■ Supplied text:
··········

Mexican American Studies Arce arrested for domestic violence

Arce leaves behind broken windows and blood

The man who claims to have created “Barrio Pedagogy” which is the foundation of TUSD’s former Mexican American Studies classes was arrested for domestic violence this month. Sean Martin Arce, called by proponents a maestro of “authentic caring,” was arrested by Tucson Police who responded to two calls of Domestic Violence and “a break-in in progress.”

According to police reports, the string of violence began at La Cocina, in the 200 block of North Court when Arce approached his ex-wife; Essence Arce. Witnesses reported that Arce had grabbed Ms. Arce’s elbow, hyper extending her elbow. Arce was “forcibly pulling her away from her friend….. Unknown bar patrons intervened and separated” Arce from his ex-wife.” Once Ms. Arce “was free” of Arce, “the two (women) fled.” They drove to Ms. Arce’s home.

After a short while, the friend called Ms. Arce to advise her that she had seen Arce in the neighborhood walking toward Ms. Arce’s home. Immediately after she got the phone call, someone started banging loudly on the sliding glass door at the rear of the home. Ms. Arce “fled the home through the garage and left” in a friend’s car, while another friend called 911. Ms. Arce awaited the police at a friend’s home.

Prior to the arrival of the police a neighbor also reported a break-in in progress. The neighbor advised police that he had heard banging at his neighbor’s house and went to investigate. The neighbor found a man unknown to him inside the home. He appeared to be bleeding from his right hand. The neighbor yelled out and Arce responded, “Are you a cop?” Arce then fled down the hallway and exited out through the garage.

The neighbor followed Arce until he (Arce) got into a white sedan.

When police arrived they found “the front door to the residence and garage door open and two windows on the eastside of the home were broken, one completely out.“ One officer “found blood on some glass by the broken window and also on the front door.”

Ms. Arce told police that Arce was “staying at the Marriott resort at 3800 W. Star Pass to celebrate his birthday,” according to the police report. Officers responded to the Marriott and confirmed that Arce was staying there.

They went to his room and detained him. Arce had dried blood on his right hand according to an officer.

Arce was placed under arrest and taken to the Pima County Jail where he was booked for Domestic Violence Assault, Domestic Violence Damage, and Domestic Violence Trespassing.

··········

■ Data section:
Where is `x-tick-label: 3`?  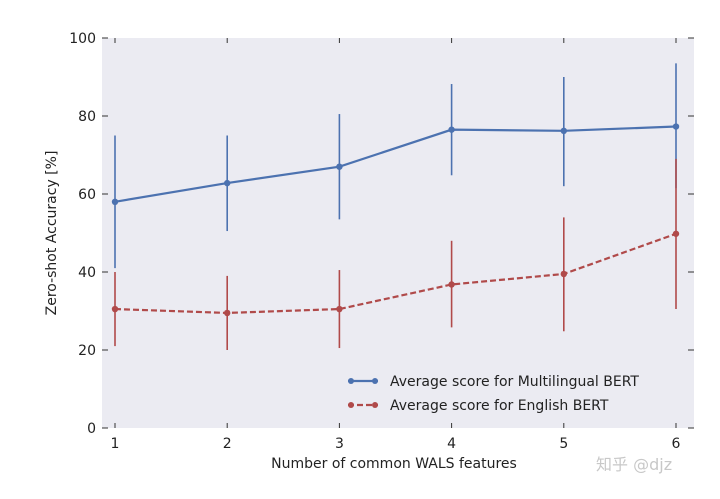 x-tick-label: 3 is located at coordinates (340, 444).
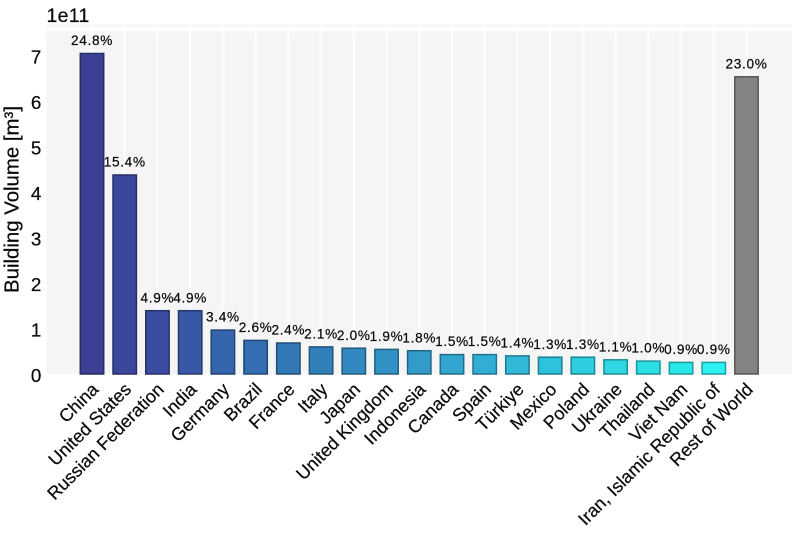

··········

■ Set of tasks:
**1)** In the article on Arce's arrest, condense the paragraph beginning "Prior to the arrival of the police" into a shorter version that keeps its main facts.
**2)** Reproduce word for word the part of the article on Arce's arrest starting with "After a short" and going on through "a white sedan.".

■ Answers to the exercise:
**1)** Before police arrived, a neighbor reported a break-in in progress. He had heard banging next door, went to check, and found a man he didn't know inside the home, apparently bleeding from his right hand. When the neighbor yelled, Arce asked, "Are you a cop?" and then fled down the hallway and out through the garage.

**2)**
After a short while, the friend called Ms. Arce to advise her that she had seen Arce in the neighborhood walking toward Ms. Arce’s home. Immediately after she got the phone call, someone started banging loudly on the sliding glass door at the rear of the home. Ms. Arce “fled the home through the garage and left” in a friend’s car, while another friend called 911. Ms. Arce awaited the police at a friend’s home.

Prior to the arrival of the police a neighbor also reported a break-in in progress. The neighbor advised police that he had heard banging at his neighbor’s house and went to investigate. The neighbor found a man unknown to him inside the home. He appeared to be bleeding from his right hand. The neighbor yelled out and Arce responded, “Are you a cop?” Arce then fled down the hallway and exited out through the garage.

The neighbor followed Arce until he (Arce) got into a white sedan.